Die Europäische Zentralbank (EZB) zieht ihr vorerst letztes Register, um die Konjunktur in Euroland in Schwung zu bringen. Mit dem angekündigten Kauf von Staatsanleihen schlagen die Frankfurter Währungshüter zwar tatsächlich neue Töne an.

Die Maßnahme dürfte aber, um im Bild zu bleiben, kaum mehr als ein klägliches Pfeifen erzeugen.

Denn es ist ein Irrtum zu glauben, mit genügend Geld werde die Wirtschaft in den schwachbrüstigen Schuldenstaaten schon von selbst anspringen. In weiten Regionen dort gibt es nämlich gar keine Betriebe mehr, die anspringen könnten. Südeuropa ist in einem erschreckenden Maße deindustrialisiert. Wie schwach die Produktionsbasis ist, zeigt sich etwa darin, dass Griechenland, Spanien und Portugal erheblich mehr importieren als exportieren.

Doch selbst dort, wo es Unternehmen gibt, ist die Voraussetzung für Investitionen, dass die Unternehmer auch Ideen haben, was sie mit dem Geld machen wollen. Ein Indikator dafür: die Innovationskraft. 1590 Patente kamen in Deutschland in den vergangenen zehn Jahren auf eine Million Einwohner, die Schweiz bringt es sogar auf 2850 Anmeldungen.
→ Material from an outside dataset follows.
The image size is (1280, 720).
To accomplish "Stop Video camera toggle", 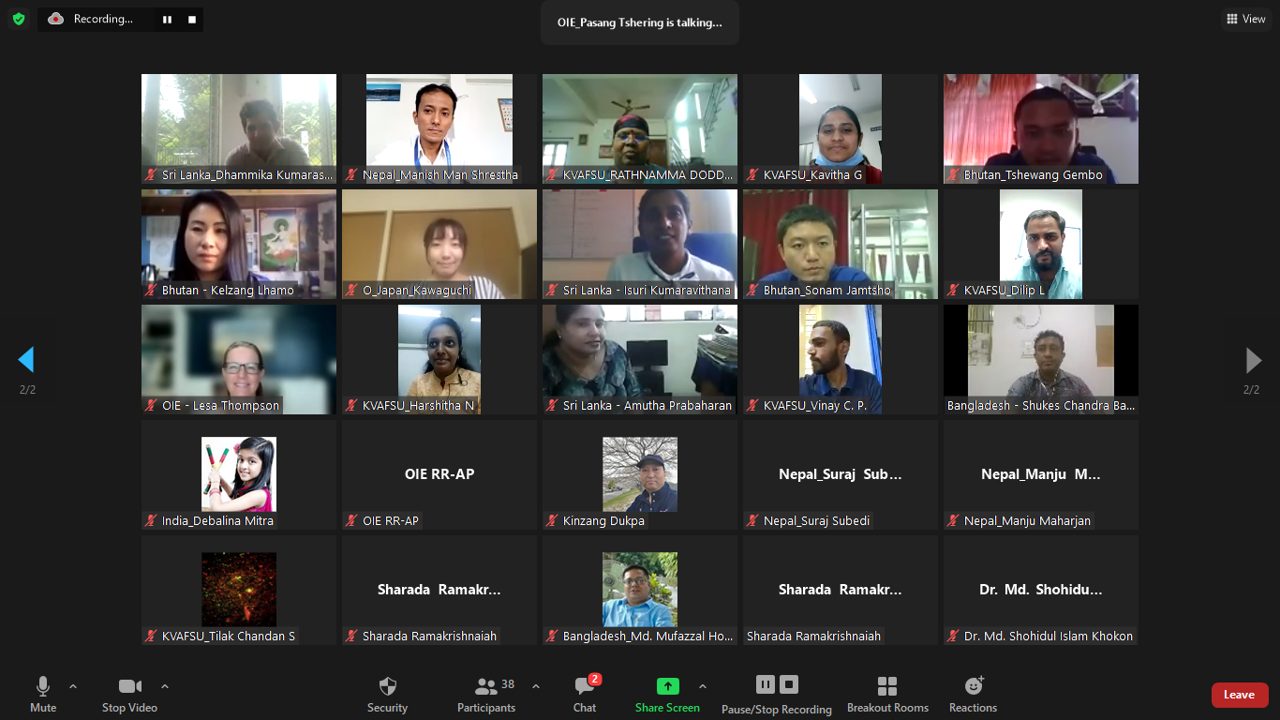I will click(129, 694).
Das ist einer der Hauptgründe dafür, warum die Schweiz trotz höchster Löhne und einer extrem starken Währung zu den weltweit wettbewerbsfähigsten Ländern gehört. Und wie sieht es in Europas Süden aus? Spanien brachte es in den zehn Jahren auf ganze 79 Patente je eine Million Einwohner, in Portugal und Griechenland waren es jeweils sogar nur 23. Das sind gewaltige Diskrepanzen. Hier liegt eine der bisher kaum beachteten Hauptursachen für den Niedergang dieser Volkswirtschaften.
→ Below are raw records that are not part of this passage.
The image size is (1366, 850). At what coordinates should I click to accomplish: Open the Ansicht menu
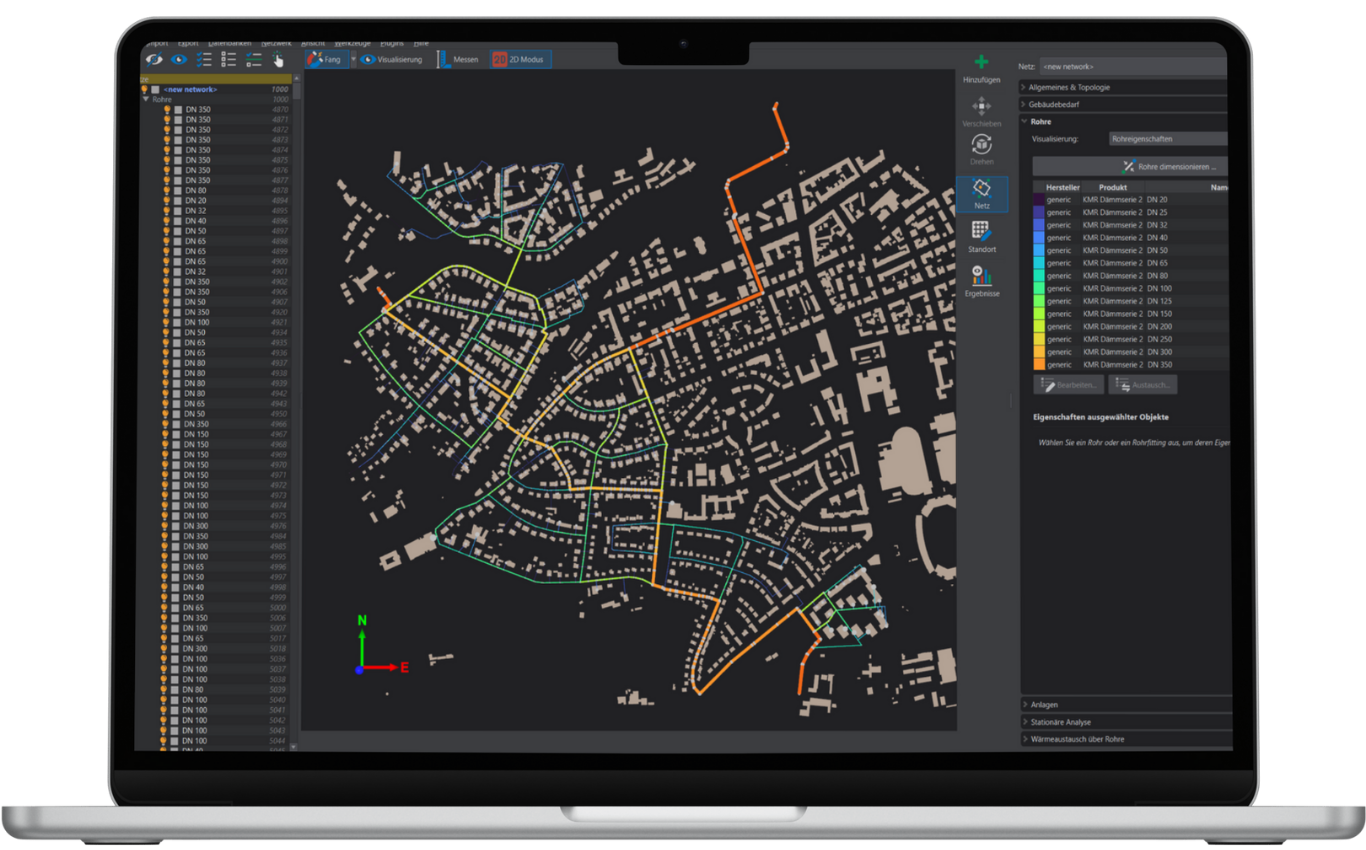312,43
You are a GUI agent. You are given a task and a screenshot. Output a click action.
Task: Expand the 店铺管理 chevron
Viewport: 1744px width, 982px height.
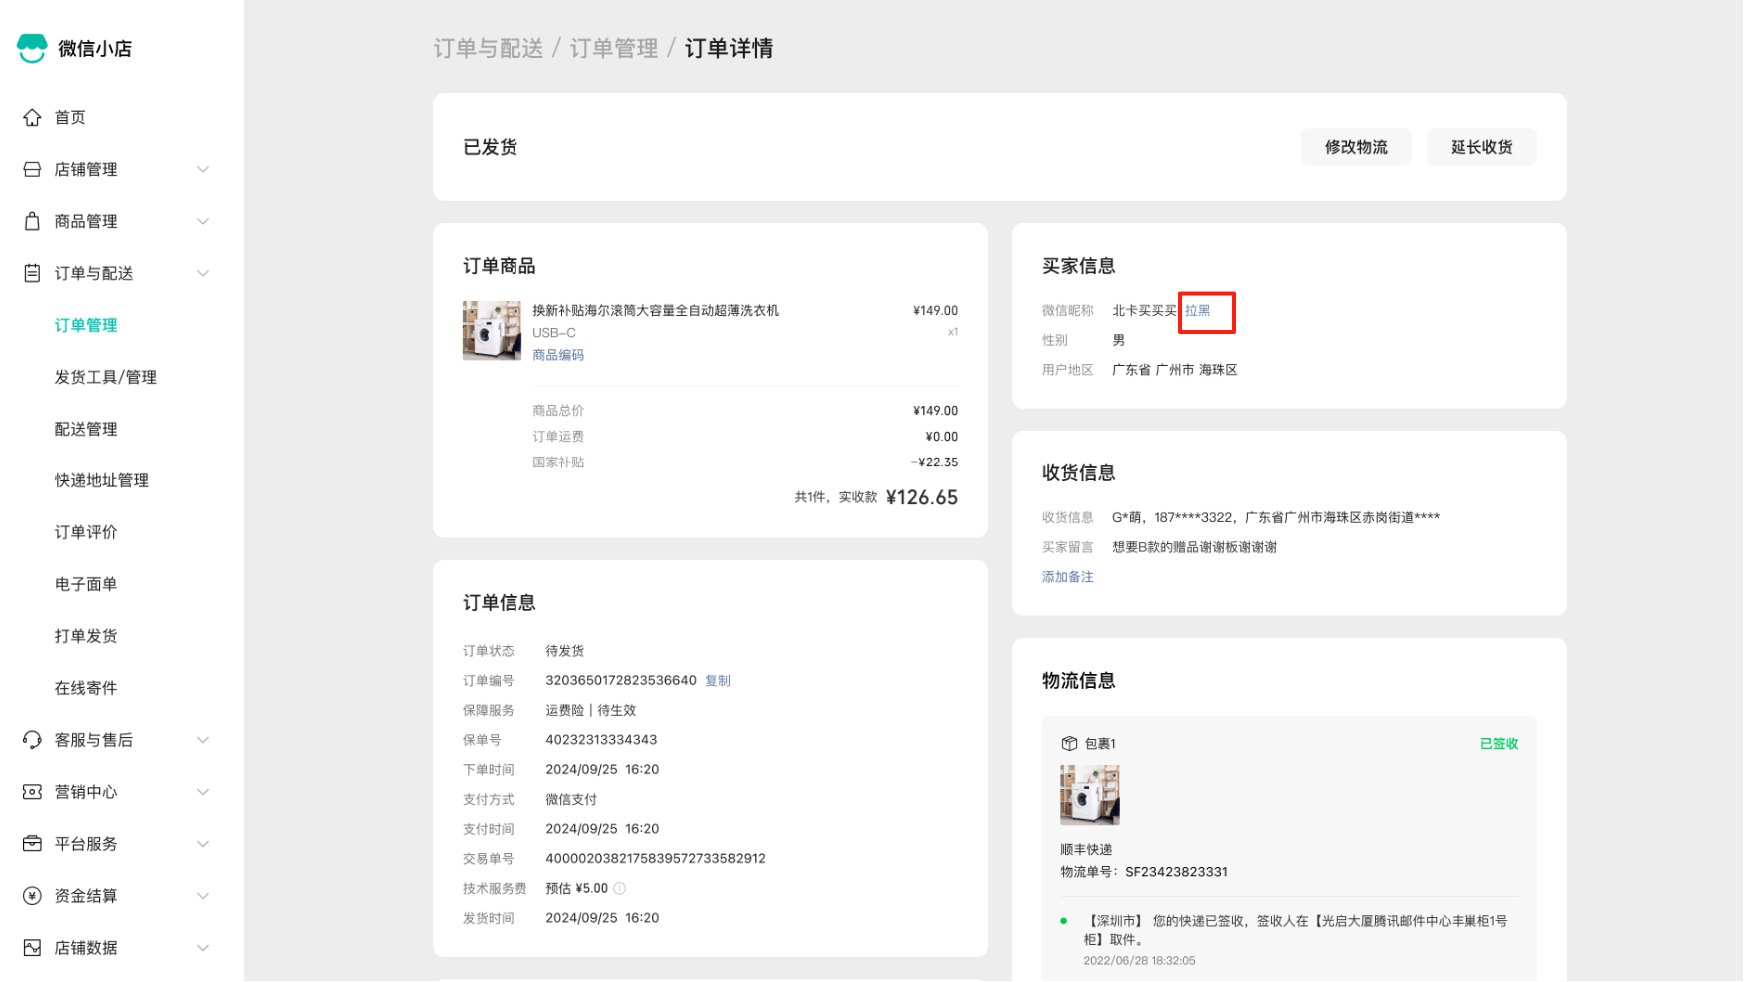(x=203, y=170)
Wenn Ideen fehlen, hilft aber auch noch so viel Geld nicht auf die Sprünge. Und es gilt: Auch ein Nullzinsdarlehen muss am Ende getilgt werden. Geben die Banken der Südländer jetzt massiv Kredite für ökonomisch fragwürdige Projekte aus, darf sich niemand wundern, wenn die EZB-Multimilliarden am Ende plötzlich alle vorne ein Minuszeichen tragen.

Geldpolitik kann solide Haushaltspolitik und gute Wirtschaftspolitik nicht ersetzen, höchstens flankieren. Was die Südländer brauchen, sind weitere Reformen ihrer Staatswesen, langfristig angelegte Bildungs- und Wirtschaftsprogramme ,vergleichbar mit dem Marshall-Plan für Deutschland nach dem Zweiten Weltkrieg. Und sie brauchen, so ungern man das in Deutschland hören mag, einen Schuldenschnitt, der ihnen wieder Luft zum Atmen gibt.

Die Europäische Union ist zu allererst eine politische Idee und erst in zweiter Linie ein Geschäftsmodell. Das friedliche Miteinander der europäischen Völker dauerhaft zu gewährleisten, kostet viel Geld. Die deutsche Einheit gab es aber auch nicht umsonst. Es wäre ein historisch erbärmliches Ergebnis, wenn Europa am Mammon scheitern würde.